Bifocal contact lenses contain two individual prescriptions and work in the similar way as bifocal glasses. The distance prescription is located in the upper half of the lens, while the near prescription is on the lower half. They are typically recommended for people who suffer from presbyopia – a condition where age-related changes to the natural lens of the eye make it difficult for it to focus on nearby objects. This may cause you to hold objects further away from you to see them clearly.

Bifocal contact lenses come in rigid gas permeable materials, and when fit properly provide lenses that are comfortable for you. Your eye doctor will talk to you about what you want to achieve from wearing contact lenses and your lifestyle in order to make a recommendation as to both the material that would best suit you, as well as the length of wear lenses that will work best.

After you get your bifocal contact lenses, it may take you a little while to get used to your new vision. This is because there are two distinct zones of vision, and you’ll have to remember to look straight ahead to see clearly at a distance or look down to use the lower half of your lenses to see nearby objects. Nevertheless, most people who are suited to bifocal contacts have adjusted within around a week.

Multifocal Contact Lenses

Multifocal contact lenses also contain multiple powers within the lens. However, unlike bifocals they usually contain three – one for near-vision, one for distance, and another for intermediate. The transition between the distances is also much more gradual, enabling for more comfortable viewing.

Multifocal varieties come in both soft lens and rigid, gas-permeable types. Since the switch between distances is more gradual, many patients find them easier to adjust to.

What is Involved in a Contact Lens Fitting?

There are various elements of a contact lens fitting:

1. Your eye doctor will want to ask you about your lifestyle, such as your job, health, and recreational activities. This is important since your answers could affect which contact lenses are recommended for you.

2. Your eye doctor will want to understand how committed to your contact lenses you are and whether you are prepared to undertake proper care of them, or if you will find daily disposable lenses more convenient.
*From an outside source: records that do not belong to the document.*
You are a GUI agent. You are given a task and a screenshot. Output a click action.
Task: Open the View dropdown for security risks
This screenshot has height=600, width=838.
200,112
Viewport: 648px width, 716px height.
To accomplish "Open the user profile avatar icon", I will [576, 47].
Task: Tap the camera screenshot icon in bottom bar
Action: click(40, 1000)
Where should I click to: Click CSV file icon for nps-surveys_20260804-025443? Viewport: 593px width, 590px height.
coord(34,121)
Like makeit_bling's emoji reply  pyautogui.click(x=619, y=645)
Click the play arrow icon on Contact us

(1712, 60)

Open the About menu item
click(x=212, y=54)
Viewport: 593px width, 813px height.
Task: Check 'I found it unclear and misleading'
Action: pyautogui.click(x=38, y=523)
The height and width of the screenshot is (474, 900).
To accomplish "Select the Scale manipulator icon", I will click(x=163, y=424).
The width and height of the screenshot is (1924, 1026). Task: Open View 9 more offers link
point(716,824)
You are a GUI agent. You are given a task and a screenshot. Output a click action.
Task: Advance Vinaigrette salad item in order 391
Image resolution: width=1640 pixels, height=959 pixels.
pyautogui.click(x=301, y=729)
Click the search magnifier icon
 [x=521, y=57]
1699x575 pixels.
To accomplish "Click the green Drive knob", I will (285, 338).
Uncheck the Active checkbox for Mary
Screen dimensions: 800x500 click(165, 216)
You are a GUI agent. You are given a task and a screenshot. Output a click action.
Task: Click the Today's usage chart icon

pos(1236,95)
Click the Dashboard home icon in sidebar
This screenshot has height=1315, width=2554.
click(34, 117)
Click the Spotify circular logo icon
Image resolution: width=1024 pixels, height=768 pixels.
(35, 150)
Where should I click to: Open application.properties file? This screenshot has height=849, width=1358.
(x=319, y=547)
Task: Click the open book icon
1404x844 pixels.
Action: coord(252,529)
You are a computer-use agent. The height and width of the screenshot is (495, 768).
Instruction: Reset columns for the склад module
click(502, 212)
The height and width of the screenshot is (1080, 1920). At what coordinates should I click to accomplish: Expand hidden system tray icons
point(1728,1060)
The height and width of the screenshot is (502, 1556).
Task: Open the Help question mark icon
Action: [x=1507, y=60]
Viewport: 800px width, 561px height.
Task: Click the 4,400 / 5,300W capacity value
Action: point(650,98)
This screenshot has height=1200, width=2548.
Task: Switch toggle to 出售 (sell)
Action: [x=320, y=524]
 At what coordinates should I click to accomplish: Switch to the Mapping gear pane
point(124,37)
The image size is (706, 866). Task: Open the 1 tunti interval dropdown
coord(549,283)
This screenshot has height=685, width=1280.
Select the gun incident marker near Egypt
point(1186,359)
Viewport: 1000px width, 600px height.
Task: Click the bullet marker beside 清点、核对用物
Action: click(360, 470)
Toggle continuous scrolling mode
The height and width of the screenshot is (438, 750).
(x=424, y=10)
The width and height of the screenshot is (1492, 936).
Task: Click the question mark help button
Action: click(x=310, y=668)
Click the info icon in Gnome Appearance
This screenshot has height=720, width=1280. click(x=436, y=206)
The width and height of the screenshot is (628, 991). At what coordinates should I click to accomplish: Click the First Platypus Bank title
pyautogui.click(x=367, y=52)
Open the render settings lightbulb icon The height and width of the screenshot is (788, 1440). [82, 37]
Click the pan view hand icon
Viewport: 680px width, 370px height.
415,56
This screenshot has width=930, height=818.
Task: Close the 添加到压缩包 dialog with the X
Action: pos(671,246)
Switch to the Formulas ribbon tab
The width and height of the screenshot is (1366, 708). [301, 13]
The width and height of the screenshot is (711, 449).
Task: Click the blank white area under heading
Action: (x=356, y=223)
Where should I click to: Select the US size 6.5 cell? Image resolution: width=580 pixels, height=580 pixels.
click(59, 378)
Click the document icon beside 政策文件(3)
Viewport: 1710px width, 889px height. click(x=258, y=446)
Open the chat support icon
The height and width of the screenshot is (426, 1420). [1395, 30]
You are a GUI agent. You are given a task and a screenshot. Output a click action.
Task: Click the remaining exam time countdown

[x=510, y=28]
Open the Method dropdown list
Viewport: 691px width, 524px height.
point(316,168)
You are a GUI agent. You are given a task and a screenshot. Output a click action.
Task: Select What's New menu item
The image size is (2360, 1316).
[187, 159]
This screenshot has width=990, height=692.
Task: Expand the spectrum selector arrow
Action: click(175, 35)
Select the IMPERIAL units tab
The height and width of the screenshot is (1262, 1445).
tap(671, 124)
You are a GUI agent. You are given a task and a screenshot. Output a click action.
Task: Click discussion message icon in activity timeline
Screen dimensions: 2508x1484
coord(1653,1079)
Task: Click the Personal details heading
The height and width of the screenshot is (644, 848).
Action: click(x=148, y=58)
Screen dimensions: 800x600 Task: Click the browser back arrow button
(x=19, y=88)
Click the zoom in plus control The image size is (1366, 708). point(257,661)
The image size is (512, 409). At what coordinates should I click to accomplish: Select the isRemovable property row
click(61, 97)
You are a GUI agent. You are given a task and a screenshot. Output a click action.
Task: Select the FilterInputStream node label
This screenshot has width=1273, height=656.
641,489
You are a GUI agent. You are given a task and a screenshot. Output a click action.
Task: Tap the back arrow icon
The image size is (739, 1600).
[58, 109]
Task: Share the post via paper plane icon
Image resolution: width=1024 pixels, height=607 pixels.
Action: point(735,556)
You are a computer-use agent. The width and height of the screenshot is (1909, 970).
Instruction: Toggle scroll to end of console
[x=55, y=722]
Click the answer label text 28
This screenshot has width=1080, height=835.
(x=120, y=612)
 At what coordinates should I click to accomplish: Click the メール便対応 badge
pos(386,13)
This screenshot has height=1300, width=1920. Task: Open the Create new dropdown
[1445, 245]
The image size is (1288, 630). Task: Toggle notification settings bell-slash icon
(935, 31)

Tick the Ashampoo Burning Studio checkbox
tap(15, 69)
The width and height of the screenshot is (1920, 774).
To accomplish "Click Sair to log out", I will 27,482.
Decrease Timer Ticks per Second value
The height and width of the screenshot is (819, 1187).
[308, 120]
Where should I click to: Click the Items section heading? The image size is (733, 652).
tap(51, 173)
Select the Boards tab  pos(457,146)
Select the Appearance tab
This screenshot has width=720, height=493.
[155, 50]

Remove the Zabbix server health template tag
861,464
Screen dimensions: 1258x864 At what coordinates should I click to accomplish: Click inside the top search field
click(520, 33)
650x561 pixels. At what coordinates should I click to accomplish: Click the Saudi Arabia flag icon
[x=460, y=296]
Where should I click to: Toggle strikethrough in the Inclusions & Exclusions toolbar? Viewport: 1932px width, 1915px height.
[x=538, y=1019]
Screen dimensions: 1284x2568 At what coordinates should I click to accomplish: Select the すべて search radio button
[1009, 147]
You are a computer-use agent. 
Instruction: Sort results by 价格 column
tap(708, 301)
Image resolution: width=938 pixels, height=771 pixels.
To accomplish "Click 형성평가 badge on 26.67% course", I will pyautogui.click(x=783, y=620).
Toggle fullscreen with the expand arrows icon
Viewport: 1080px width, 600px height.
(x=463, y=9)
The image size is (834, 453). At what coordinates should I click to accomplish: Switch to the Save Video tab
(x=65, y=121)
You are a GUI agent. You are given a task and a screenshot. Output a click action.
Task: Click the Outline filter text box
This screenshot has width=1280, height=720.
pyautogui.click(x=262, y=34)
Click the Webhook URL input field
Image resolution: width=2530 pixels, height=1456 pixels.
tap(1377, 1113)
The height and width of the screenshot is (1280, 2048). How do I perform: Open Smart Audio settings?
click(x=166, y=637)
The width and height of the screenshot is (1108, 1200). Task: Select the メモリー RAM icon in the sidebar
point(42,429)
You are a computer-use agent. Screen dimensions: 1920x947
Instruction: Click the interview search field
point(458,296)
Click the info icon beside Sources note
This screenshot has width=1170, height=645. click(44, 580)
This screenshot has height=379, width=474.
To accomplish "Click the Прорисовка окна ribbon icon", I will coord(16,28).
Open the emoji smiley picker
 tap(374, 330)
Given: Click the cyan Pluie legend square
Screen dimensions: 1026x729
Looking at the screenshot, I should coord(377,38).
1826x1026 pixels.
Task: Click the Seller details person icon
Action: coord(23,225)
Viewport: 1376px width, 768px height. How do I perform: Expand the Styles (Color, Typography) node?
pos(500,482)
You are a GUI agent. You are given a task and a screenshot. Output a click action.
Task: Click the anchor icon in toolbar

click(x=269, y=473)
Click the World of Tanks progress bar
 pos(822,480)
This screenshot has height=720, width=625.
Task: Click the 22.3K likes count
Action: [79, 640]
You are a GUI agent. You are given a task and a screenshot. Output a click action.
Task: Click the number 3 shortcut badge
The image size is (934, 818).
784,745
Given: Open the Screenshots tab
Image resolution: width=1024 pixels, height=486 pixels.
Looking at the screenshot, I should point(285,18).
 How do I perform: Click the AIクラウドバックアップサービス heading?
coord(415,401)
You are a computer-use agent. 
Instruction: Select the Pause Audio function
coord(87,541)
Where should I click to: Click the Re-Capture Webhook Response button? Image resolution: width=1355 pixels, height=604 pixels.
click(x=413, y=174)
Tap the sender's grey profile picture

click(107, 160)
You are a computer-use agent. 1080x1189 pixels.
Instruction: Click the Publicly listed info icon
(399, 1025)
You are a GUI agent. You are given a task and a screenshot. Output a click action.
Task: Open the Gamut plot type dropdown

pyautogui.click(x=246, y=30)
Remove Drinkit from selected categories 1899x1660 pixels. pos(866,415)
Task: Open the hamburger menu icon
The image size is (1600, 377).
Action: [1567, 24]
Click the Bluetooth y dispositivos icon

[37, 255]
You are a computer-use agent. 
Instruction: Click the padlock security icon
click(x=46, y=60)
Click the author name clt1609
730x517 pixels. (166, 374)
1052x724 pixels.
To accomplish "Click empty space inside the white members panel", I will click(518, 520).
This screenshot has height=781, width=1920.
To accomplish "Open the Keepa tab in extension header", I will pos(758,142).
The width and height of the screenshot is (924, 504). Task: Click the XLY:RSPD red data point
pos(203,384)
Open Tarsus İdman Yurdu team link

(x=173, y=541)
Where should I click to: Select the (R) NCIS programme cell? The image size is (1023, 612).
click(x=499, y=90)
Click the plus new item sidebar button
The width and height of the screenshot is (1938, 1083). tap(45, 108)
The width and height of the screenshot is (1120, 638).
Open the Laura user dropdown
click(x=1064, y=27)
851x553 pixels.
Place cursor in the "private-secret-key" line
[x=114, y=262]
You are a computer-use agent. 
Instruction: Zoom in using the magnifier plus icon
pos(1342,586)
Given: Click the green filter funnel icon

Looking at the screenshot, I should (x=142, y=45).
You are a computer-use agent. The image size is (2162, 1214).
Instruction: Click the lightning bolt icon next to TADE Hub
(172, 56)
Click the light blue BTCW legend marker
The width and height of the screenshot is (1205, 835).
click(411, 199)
3. Your eye doctor will then carry out measurements to determine the size of the contact lens that will best suit you. This may be done using a tool called a keratometer, or laser technology will be used to create 3D topography of the surface of your eyes to measure and assess the corneal shape and curvature.

4. Tear film evaluation is an important part of contact lens fitting. Contact lenses rest on your tear film, but if you don’t have a healthy natural tear film, they may be uncomfortable and hard to insert/remove. Don’t worry – there are some specialty contact lenses that are designed specifically to overcome problems like these.

Once your contact lens provider has decided which lenses will be most appropriate, you’ll be given some contact lenses to try. The doctor will follow up with you usually in a week or two to make sure the contact lenses are working and fitting appropriately. Once a good fit and clear vision is achieved, the doctor will generate you contact lens prescription so that you may order your annual supply of lenses.